Women And Minorities Are Leading The Charge For Socially Impactful Tech

"The most successful founders typically have social experience with the problem at hand."

Women and minorities are leading the way for tech companies that pursue social good, a new report from Fast Forward shows.

Fast Forward, a "startup accelerator" that exclusively helps boost nonprofit tech companies, recently unveiled a report titled, "The State of Diversity and Funding in the Tech Nonprofit Sector." In it, the report identified a far higher percentage of minorities and women who had founded tech nonprofits than those who founded traditional tech companies. 

"Entrepreneurs typically build tech for problems they've personally experienced," Christina Shatzen, a co-author of the report, told A Plus in an email. "Most often, women and people of color are the individuals who experience social issues first-hand, so it makes sense that they would lead the charge in building the tech products to deliver solutions to these problems."

Below is a chart from the report that visualizes the number of women and minorities in tech nonprofits vs. tech for-profits.

Fast Forward
Fast Forward

Shatzen defined tech nonprofits as a "tech company building original hardware or software, but leveraging a 501c3 nonprofit model so they can focus 100 percent on social impact." Specific examples of tech nonprofits that Shatzen offered were Wikipedia and Khan Academy.

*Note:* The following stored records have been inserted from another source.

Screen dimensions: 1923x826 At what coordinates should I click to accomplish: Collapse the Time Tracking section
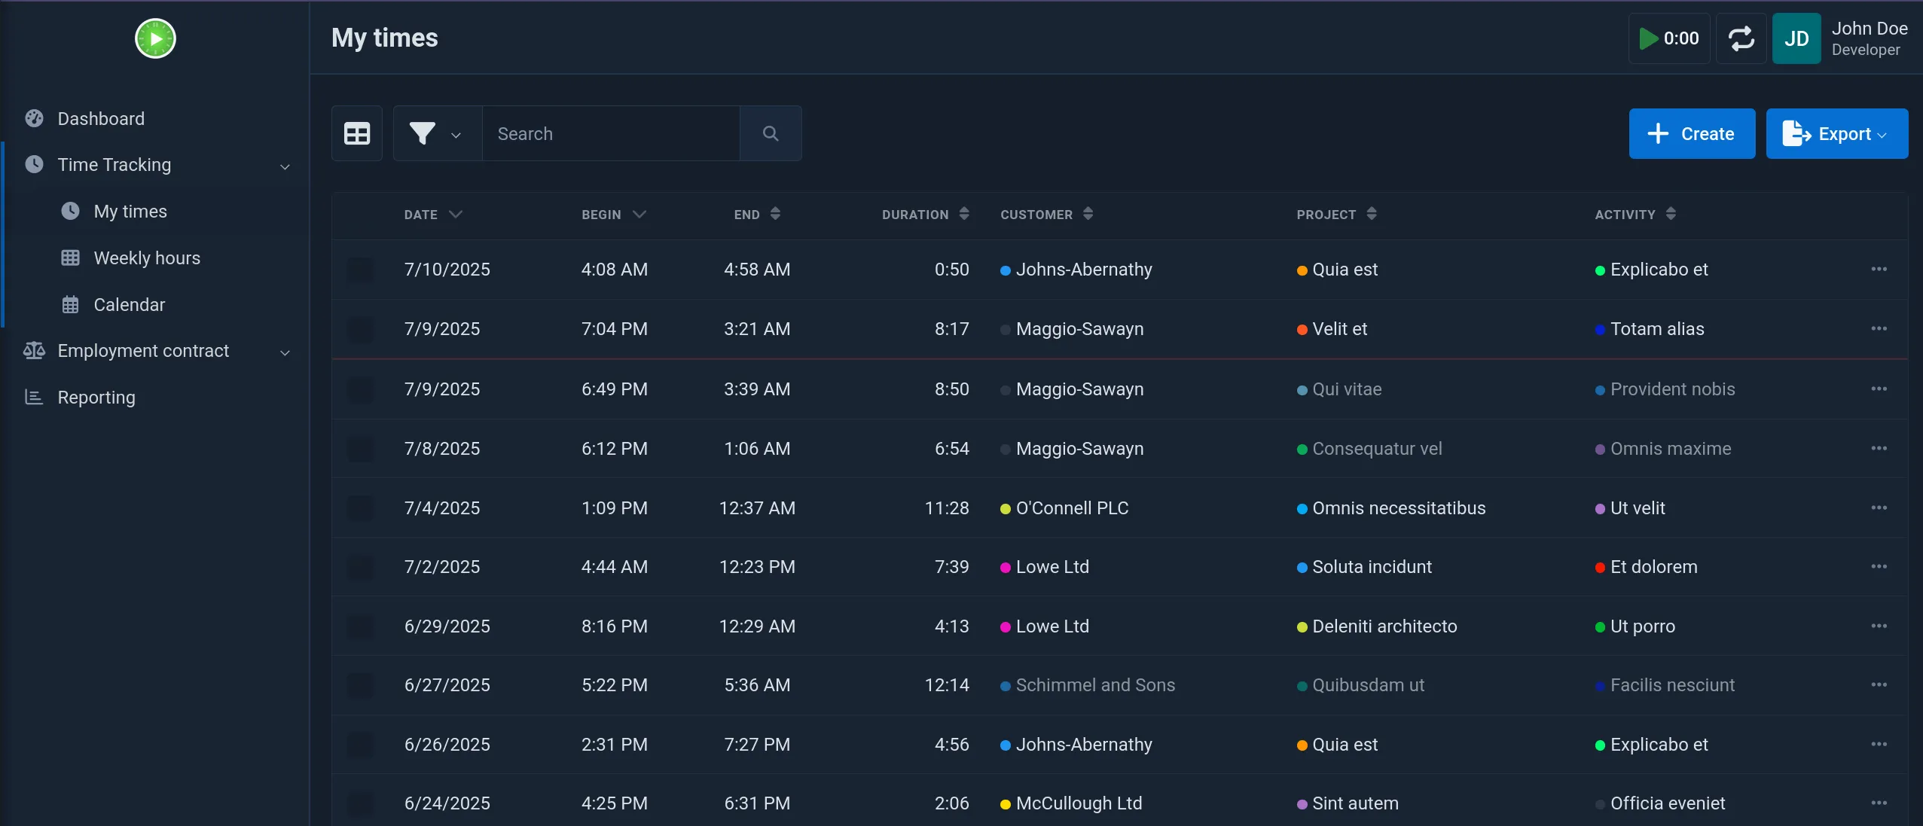pyautogui.click(x=284, y=165)
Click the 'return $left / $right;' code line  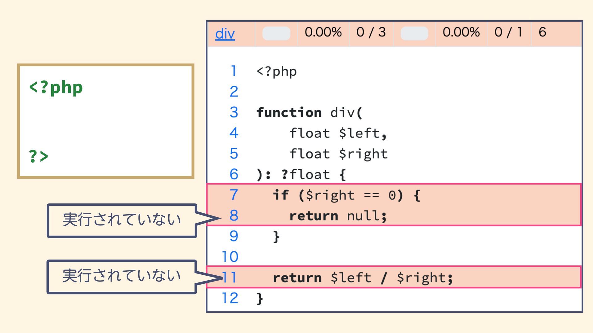(x=363, y=278)
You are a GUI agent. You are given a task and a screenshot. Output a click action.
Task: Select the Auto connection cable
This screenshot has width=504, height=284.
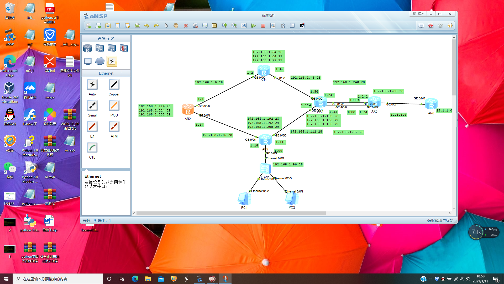click(92, 85)
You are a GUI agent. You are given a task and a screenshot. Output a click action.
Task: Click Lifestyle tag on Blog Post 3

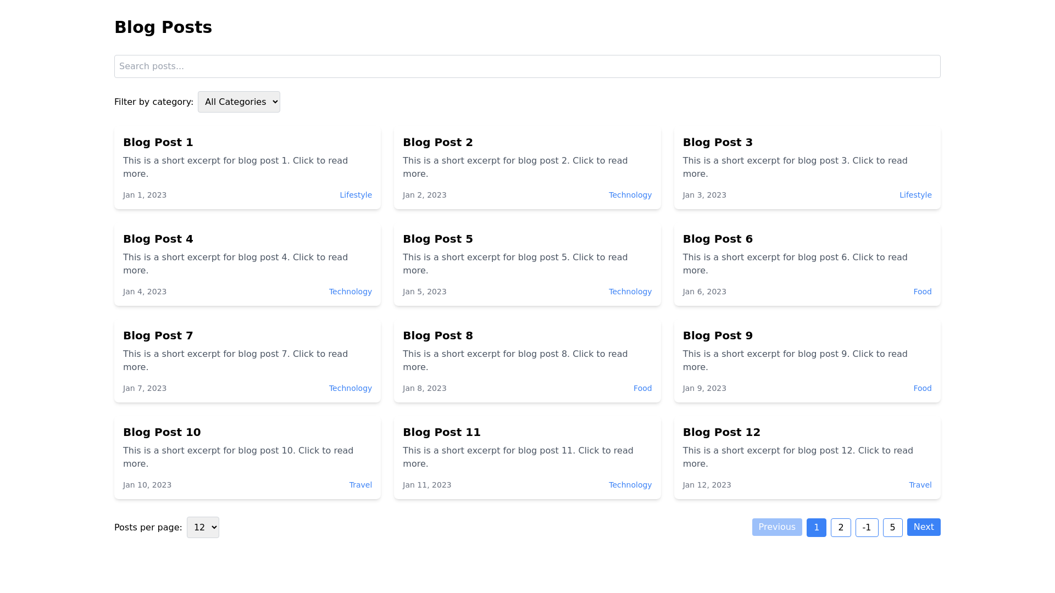tap(915, 195)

The report pulled information from an online database called The Directory, which shows off the finer details of tech companies like their founder demographics and budget size. Fast Forward looked at information on 348 groups in The Directory, and also pulled information from CTO's for Good, Fast Company reported.

According to the report, 47 percent of all nonprofit tech founders are women, compared to just 17 percent at more traditional tech startups. Minorities made up 30 percent of the nonprofit founders, but just 13 percent of the founders in traditional startup fields. 

"What we've seen in our work funding and supporting social entrepreneurs at Fast Forward, is that social issues are inherently harder to solve," Shatzen said. "And the most successful founders typically have social experience with the problem at hand."

84 percent of the tech nonprofits that Fast Forward has funded have a founder or co-founder who is a woman or person of color. Shatzen listed Alexandra Bernadotte as a prime example of someone who created a company to solve a lived experience. She immigrated to the United States from Haiti, fought to get into college and become a first-generation college student in her family at Dartmouth.

Fast Forward
Fast Forward

But Bernadotte discovered that college was actually more difficult than getting in, and she had trouble acclimating to the college environment. Once she overcame her challenges and graduated, she founded Beyond 12, a nonprofit company that leverages technology to help other first-generation college students graduate on time. 

"Alex is building a tech solution to this issue because it's something she deeply understands," Shatzen said. "She is able to build the right product for other students like her because she's been in their shoes." 

The report also picked up on some trends related to what kinds of people had the largest breakthroughs in funding in what industries. Women and racial minorities broke the $1 million funding threshold more often than white men in health care and public service, while white men raised $1 million in funding at a higher rate than women and minorities in sectors like human rights and education.

Shatzen said she was surprised to find that while gender and race may indicate what industries tech nonprofits were fundraising in, they did not strongly impact the amount of funding raised for a tech nonprofit. 54 percent of all tech nonprofits had less than $500,000 in funding, and only 34 percent had budgets over $1 million. 

"We were also surprised to find that despite more diverse founding teams, the technical staff at tech nonprofits is only marginally more diverse than tech teams at the world's leading tech companies," she said.